DOCUMENT SEGMENT:
** BEGIN **
= Cassa per il Mezzogiorno =

Italian government economic project

The Cassa del Mezzogiorno ("Fund for the South") was a public effort by the government of Italy to stimulate economic growth and development in Southern Italy (also known as the Mezzogiorno). It was established in 1950 primarily to encourage the development of public works and infrastructure (roads, bridges, hydroelectric and irrigation) projects, and to provide credit subsidies and tax advantages to promote investments. It was dissolved in 1984, although its mandate was maintained by successive, less centralized institutions.

It focused mostly on rural areas and many say that it assisted Southern Italy to enter the modern world, although there is evidence that some of the funds were squandered due to poor financial management by the local southern governments. Historian Denis Mack Smith noted, in the 1960s, that about a third of the money was squandered. Steel mills and other projects were promised but never built, and many irrigation projects and dams were never completed as intended. Another reason the project was less successful than hoped is because the various organized criminal syndicates used the funds for other purposes.
** END **
Decide whether each statement agrees with the text on the Cassa per il Mezzogiorno, answering yes or no and quoting the words from the text that settle it. (a) The fund was set up in 1950. (b) When the fund was dissolved, its mandate came to an end. (c) The fund focused mostly on cities.

SUPPLIED DATA:
** BEGIN **
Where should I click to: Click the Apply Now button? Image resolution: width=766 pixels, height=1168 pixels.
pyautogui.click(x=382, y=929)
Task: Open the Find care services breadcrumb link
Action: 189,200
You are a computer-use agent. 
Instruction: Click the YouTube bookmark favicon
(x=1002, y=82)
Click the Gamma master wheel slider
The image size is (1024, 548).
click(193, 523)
** END **
SOLUTION TO THIS PROBLEM:
(a) Yes: "It was established in 1950"
(b) No: "its mandate was maintained by successive, less centralized institutions"
(c) No: "It focused mostly on rural areas"